Copy the material verbatim, from the line containing "Given: Open the Method dropdown arrow" through the line containing "click(x=230, y=429)", both lines included.
━━ RECORDS SUPPLIED ━━
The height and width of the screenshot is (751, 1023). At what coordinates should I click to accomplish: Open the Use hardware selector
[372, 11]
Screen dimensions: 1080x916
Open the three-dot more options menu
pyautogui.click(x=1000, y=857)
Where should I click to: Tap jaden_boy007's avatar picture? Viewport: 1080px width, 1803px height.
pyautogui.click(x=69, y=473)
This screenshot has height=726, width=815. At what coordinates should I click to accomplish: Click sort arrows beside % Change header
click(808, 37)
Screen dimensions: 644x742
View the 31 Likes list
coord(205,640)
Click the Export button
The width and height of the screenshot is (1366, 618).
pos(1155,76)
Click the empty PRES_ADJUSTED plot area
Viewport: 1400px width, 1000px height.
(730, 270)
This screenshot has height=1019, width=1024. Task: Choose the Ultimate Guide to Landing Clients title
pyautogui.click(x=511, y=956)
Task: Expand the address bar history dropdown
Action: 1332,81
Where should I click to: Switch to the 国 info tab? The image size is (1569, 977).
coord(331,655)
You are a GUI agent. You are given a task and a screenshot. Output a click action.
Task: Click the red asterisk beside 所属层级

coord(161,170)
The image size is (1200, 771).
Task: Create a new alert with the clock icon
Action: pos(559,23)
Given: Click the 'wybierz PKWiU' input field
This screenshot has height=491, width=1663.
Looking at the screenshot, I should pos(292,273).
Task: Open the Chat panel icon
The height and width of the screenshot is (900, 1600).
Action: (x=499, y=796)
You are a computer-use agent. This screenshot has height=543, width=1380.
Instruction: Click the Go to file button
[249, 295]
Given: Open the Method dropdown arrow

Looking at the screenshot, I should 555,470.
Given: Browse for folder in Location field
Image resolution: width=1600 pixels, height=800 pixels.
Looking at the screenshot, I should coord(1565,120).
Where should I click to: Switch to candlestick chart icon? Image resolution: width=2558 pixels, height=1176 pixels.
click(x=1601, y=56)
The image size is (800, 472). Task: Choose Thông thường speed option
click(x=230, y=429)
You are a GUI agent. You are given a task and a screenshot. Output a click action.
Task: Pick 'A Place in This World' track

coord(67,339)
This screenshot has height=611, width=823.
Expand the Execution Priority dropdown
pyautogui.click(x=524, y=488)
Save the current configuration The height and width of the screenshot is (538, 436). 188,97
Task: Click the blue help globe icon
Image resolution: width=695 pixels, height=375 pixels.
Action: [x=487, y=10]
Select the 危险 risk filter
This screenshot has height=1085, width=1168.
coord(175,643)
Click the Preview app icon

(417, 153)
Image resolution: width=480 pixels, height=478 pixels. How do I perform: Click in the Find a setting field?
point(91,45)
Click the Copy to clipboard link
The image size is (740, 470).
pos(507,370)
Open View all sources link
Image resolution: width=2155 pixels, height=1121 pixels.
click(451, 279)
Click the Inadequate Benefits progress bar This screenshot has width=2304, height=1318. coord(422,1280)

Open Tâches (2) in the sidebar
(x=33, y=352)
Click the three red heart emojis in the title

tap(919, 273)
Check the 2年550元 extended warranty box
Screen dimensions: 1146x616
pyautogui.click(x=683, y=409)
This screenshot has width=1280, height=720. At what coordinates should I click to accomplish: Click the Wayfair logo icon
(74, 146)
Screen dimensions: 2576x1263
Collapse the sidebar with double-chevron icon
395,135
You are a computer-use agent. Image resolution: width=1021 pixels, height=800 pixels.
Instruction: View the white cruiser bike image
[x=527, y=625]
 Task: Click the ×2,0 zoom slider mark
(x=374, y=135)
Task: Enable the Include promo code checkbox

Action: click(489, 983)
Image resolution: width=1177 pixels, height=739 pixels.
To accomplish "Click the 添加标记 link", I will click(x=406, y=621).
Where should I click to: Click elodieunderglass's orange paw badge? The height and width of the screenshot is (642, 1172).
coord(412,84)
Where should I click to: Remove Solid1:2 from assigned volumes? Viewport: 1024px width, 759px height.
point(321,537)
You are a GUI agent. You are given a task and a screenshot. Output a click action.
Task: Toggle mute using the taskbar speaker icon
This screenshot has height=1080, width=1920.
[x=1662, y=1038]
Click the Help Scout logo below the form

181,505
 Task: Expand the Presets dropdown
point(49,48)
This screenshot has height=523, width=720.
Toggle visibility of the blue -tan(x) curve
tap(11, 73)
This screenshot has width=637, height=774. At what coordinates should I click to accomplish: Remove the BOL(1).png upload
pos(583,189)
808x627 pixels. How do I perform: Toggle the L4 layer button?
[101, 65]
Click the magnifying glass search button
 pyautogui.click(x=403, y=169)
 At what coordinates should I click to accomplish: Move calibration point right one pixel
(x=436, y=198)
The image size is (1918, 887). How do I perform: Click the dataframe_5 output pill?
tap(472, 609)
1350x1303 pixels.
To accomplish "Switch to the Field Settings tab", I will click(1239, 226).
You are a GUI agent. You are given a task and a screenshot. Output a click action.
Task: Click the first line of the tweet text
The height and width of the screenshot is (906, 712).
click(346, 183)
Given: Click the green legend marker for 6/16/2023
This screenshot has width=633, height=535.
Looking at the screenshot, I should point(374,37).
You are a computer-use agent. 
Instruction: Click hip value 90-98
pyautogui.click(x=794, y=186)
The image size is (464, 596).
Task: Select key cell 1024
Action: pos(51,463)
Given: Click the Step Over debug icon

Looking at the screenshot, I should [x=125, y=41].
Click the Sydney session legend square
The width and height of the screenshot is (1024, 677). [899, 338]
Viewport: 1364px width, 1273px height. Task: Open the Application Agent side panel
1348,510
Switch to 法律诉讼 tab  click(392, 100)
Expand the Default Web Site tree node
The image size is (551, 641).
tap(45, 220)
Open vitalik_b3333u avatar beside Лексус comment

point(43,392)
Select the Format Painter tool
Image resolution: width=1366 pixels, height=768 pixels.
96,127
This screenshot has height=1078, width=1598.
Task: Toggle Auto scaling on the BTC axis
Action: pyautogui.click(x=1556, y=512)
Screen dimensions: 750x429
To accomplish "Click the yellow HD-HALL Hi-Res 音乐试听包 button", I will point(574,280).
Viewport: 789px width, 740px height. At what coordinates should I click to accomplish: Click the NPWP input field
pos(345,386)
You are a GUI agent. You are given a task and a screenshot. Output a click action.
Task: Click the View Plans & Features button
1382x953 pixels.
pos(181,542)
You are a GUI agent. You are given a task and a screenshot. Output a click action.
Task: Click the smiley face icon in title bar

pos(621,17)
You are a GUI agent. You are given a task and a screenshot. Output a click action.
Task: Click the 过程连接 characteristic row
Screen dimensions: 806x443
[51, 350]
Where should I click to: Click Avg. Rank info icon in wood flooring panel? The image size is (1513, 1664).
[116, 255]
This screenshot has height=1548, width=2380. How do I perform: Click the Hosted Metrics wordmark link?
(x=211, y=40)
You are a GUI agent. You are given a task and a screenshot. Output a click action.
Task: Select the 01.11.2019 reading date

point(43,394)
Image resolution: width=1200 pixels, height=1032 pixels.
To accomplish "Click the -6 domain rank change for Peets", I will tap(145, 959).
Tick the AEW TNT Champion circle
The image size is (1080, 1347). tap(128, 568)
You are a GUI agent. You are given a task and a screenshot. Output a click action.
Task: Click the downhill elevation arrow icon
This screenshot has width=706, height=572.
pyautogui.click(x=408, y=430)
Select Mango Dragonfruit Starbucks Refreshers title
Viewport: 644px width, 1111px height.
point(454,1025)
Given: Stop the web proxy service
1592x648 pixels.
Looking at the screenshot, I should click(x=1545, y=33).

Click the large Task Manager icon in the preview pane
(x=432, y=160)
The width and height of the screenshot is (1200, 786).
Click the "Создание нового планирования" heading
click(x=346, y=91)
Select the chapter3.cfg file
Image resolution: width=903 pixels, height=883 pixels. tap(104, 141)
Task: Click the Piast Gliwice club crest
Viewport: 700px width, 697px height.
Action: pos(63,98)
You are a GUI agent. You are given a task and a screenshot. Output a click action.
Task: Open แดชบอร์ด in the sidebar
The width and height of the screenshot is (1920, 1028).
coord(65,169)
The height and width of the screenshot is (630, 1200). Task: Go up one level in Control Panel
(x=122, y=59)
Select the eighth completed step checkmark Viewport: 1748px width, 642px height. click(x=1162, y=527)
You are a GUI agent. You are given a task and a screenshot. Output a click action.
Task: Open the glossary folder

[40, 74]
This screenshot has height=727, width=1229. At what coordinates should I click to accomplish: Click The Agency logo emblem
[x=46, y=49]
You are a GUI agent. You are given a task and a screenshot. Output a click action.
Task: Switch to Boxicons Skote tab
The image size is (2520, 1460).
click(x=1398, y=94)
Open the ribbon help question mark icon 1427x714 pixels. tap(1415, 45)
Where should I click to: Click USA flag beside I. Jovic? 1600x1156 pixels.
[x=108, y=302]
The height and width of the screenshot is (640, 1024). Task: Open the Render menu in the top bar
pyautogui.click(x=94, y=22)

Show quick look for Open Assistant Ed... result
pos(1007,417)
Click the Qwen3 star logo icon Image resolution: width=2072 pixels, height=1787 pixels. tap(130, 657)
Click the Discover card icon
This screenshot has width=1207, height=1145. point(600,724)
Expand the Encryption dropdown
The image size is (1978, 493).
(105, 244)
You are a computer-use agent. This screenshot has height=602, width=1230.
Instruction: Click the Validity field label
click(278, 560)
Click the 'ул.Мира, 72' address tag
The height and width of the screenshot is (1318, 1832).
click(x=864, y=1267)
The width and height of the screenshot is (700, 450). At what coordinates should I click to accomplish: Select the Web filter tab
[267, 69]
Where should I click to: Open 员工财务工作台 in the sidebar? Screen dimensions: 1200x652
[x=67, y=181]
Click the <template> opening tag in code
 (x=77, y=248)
━━━
**SOLUTION TO THIS EXERCISE:**
Given: Open the Method dropdown arrow

Looking at the screenshot, I should 555,470.
Given: Browse for folder in Location field
Image resolution: width=1600 pixels, height=800 pixels.
Looking at the screenshot, I should coord(1565,120).
Where should I click to: Switch to candlestick chart icon? Image resolution: width=2558 pixels, height=1176 pixels.
click(x=1601, y=56)
The image size is (800, 472). Task: Choose Thông thường speed option
click(x=230, y=429)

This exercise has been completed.